#### Problem to work on
Go through the records below line by line. Count the lines with "selection" and give the count alone.

#### Data to examine

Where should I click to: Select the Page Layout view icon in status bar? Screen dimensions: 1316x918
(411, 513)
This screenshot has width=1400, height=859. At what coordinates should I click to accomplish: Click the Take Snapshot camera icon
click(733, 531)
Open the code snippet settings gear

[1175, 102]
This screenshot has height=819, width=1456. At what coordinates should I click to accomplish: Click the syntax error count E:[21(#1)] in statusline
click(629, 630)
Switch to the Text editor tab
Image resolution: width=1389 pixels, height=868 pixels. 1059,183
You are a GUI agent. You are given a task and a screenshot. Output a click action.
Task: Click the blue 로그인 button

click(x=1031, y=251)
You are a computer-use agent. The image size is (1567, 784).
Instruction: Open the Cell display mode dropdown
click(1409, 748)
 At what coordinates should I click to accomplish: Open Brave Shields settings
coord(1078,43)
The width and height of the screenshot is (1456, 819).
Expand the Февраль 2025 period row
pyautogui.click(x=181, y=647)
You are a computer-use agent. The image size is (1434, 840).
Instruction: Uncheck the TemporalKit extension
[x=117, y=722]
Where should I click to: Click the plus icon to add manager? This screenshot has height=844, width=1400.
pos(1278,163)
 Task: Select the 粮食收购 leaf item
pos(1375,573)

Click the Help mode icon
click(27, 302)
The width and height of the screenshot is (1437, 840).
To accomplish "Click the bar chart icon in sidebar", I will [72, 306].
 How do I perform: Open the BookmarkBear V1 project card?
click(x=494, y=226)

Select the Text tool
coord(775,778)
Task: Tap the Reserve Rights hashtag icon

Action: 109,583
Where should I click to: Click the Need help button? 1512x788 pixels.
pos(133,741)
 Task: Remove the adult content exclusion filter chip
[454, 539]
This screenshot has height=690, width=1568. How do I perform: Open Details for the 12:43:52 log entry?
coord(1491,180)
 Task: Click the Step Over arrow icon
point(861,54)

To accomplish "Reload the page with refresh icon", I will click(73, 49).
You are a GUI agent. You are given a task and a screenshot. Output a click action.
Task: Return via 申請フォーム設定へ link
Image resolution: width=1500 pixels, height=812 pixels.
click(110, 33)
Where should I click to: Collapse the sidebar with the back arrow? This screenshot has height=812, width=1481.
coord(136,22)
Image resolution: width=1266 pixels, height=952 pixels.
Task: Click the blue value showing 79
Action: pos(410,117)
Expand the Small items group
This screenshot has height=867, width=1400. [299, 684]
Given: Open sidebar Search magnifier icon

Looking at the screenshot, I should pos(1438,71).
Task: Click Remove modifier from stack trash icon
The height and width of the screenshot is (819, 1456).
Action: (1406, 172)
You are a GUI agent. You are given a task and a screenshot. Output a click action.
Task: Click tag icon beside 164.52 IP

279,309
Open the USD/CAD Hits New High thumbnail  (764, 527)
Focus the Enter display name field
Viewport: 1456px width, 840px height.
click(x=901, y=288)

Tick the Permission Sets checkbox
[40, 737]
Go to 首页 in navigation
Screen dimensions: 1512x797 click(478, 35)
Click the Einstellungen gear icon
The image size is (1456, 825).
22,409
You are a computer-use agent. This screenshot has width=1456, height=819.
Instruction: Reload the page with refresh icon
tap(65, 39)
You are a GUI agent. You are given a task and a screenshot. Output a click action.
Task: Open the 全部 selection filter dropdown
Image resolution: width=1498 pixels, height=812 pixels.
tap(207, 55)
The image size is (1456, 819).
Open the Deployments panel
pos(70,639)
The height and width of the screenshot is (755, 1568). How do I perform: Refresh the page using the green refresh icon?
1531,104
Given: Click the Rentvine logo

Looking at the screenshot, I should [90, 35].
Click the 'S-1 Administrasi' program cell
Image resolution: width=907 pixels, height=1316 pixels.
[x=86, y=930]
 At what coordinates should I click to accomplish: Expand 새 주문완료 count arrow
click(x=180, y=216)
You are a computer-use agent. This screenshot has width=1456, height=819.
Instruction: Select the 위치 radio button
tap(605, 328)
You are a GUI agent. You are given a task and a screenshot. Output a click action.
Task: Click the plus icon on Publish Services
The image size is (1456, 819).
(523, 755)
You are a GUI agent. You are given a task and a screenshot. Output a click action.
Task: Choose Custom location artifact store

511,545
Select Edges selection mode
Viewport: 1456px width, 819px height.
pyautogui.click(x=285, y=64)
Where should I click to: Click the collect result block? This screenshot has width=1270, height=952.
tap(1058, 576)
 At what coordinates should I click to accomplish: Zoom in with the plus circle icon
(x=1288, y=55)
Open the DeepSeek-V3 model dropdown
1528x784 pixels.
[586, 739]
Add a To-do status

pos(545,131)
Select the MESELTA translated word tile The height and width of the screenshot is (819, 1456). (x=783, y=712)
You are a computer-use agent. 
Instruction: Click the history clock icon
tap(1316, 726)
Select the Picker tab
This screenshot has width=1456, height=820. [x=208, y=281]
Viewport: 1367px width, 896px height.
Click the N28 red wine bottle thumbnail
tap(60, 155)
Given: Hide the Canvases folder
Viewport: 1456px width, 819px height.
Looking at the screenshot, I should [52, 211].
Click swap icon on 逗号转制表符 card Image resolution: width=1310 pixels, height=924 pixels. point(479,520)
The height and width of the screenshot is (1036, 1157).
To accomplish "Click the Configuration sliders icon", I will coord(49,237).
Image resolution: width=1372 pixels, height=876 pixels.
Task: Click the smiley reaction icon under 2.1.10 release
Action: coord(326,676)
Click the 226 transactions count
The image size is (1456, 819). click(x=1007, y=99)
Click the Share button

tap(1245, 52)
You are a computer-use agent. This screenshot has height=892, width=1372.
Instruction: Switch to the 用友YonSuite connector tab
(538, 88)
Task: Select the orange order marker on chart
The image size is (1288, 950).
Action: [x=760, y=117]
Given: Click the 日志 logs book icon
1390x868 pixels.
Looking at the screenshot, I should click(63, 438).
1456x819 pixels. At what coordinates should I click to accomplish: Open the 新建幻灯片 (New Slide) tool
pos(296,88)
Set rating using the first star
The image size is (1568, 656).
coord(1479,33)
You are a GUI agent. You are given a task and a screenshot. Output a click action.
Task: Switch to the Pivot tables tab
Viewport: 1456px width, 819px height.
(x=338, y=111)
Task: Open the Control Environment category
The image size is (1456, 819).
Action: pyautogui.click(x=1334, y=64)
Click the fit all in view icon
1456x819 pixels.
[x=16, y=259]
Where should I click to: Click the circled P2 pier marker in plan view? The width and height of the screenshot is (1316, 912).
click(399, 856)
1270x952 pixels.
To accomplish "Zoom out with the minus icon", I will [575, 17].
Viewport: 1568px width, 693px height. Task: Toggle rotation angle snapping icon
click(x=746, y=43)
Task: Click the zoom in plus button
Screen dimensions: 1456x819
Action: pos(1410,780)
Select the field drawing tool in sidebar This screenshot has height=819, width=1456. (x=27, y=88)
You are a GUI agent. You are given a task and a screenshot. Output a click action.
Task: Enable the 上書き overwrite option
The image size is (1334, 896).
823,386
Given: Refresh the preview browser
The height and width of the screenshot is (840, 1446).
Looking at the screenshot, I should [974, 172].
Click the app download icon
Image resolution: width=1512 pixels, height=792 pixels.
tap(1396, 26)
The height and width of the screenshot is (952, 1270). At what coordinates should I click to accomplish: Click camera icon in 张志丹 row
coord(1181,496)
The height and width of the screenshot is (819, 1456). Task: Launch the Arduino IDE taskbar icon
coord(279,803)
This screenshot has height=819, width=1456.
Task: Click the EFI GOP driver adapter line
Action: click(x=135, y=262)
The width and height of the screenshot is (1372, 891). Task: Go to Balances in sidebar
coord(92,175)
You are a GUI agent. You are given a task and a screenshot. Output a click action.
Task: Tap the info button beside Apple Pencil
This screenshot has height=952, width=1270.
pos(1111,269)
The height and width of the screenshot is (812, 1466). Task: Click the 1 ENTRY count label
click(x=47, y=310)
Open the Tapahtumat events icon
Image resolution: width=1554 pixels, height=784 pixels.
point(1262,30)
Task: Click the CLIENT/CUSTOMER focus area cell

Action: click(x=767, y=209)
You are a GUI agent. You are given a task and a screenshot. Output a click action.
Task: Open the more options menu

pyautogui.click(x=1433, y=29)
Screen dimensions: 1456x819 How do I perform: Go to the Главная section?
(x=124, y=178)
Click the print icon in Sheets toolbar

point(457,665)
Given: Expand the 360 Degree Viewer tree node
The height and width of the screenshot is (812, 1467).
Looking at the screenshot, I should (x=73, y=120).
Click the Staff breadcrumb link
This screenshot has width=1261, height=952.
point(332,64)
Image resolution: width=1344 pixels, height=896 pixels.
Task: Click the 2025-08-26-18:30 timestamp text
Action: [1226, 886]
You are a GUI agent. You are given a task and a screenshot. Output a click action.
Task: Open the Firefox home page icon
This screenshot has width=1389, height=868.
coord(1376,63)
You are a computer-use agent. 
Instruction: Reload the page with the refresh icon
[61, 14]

#### Your solution
2